Video Surveillance with YOLO+llava

  • If you're interested in DIY security+AI, check out Frigate NVR(https://frigate.video/), Scrypted(https://www.scrypted.app/) and Viseron(https://viseron.netlify.app/).

  • Congrats! What hardware you use to run the inference 24/7? I built a simpler version for running on low end hardware [0] for recognizing if there’s a person on my parcel, so I know someone have trespassed and I can launch siren, lights etc.

    https://github.com/jmaczan/yolov3-tiny-openvino

  • This runs with a Geforce GTX 1060. By a quick search it's 120 W. Maybe it's only the peak power consumption but it's still a lot. Do commercial products, if there are any, consume that much power?

  • A suggestion: I'd swap llava for Florence-2 for your open set text description. Florence-2 seems uniformly more descriptive in its outputs.

  • I'm confused about why you need yolo and llava. Can't you simply use yolo without a multimodal LLM? What does that add? You can use yolo to detect and grab screen coordinates on its own, right?

  • Hello from the privacy crowd! Please use this responsibly. Tech can be a lot of fun and I encourage you to play around with things and I appreciate it when you push the boundaries of what is technically feasible. But please be mindful that surveillance tech can also be used to oppress people and infringe on their freedoms. Use tech for good!

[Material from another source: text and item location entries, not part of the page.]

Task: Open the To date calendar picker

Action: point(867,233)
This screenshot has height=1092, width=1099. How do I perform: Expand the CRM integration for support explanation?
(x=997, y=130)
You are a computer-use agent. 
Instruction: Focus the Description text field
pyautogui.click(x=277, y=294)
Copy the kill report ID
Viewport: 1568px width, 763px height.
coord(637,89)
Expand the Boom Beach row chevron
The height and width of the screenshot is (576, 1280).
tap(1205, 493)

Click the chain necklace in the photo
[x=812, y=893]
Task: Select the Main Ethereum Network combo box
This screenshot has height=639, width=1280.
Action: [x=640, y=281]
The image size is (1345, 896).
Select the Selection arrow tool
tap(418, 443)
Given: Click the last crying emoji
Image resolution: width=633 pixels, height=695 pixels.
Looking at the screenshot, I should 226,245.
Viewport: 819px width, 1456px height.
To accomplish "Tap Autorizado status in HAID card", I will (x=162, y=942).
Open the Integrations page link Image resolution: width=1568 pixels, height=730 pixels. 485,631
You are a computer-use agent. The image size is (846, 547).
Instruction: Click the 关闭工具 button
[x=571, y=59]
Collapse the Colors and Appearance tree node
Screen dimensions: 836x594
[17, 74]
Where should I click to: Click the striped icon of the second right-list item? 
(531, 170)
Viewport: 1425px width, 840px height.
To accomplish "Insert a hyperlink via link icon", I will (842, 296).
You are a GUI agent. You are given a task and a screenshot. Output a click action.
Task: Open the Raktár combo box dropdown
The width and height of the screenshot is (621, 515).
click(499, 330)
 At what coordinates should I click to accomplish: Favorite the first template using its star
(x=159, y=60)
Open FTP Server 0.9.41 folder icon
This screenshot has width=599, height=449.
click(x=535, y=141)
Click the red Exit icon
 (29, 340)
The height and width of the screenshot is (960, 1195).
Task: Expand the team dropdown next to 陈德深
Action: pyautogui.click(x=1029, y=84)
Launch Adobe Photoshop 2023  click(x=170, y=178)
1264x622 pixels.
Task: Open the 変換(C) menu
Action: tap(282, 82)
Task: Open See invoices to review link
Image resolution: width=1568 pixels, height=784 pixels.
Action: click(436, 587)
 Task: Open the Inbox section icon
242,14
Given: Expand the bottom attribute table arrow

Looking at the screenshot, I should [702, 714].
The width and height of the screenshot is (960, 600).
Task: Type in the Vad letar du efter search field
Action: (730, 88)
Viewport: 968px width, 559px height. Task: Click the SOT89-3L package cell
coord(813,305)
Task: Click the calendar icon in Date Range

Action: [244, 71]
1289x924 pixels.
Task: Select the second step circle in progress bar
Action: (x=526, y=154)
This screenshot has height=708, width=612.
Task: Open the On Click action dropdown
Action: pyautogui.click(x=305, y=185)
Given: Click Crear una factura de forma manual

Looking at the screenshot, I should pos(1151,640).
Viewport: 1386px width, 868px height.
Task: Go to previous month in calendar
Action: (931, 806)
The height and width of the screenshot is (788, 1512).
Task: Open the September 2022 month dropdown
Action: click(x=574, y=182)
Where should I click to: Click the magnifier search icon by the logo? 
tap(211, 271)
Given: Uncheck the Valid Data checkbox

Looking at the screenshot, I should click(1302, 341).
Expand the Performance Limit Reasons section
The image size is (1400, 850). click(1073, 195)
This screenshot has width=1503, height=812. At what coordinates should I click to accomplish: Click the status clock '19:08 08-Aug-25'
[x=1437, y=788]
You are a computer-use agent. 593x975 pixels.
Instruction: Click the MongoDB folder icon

  • MobileNetV3 and EfficientDet are othwr possible alternatives to YOLO. I was able to get higher than 1.5 FPS on Raspberry Pi Zero 2W which draws 1W on average. With efficient queuing approach, one can eliminate all bottlenecks.

  • Can you specify ideal hardware (camera, computer) to deploy the solution? Thanks

  • >> It calculates the center of every detection box, pinpoint on screen and gives 16px tolerance on all directions. Script tries to find closest object as fallback and creates a new object in memory in last resort. You can observe persistent objects in /elements folder

    I’ve never implemented this kind of object persistence algo - is this a good approach? Seems naive but maybe that’s just because it’s simple.

  • how about llama3.2 vision? should it get better performance?

  • All I see, usually, is some AI YOLO algorithm applied to an offline video.

    This is the first time that I've seen a "complete" setup. Any info to learn more on applying YOLO and similar models to real time streams (whatever the format)?

  • Could try with Florence by Microsoft instead of Yolo and Llava, though the results are not going to be as great. Florence will do the inference on CPU. This is just for fun.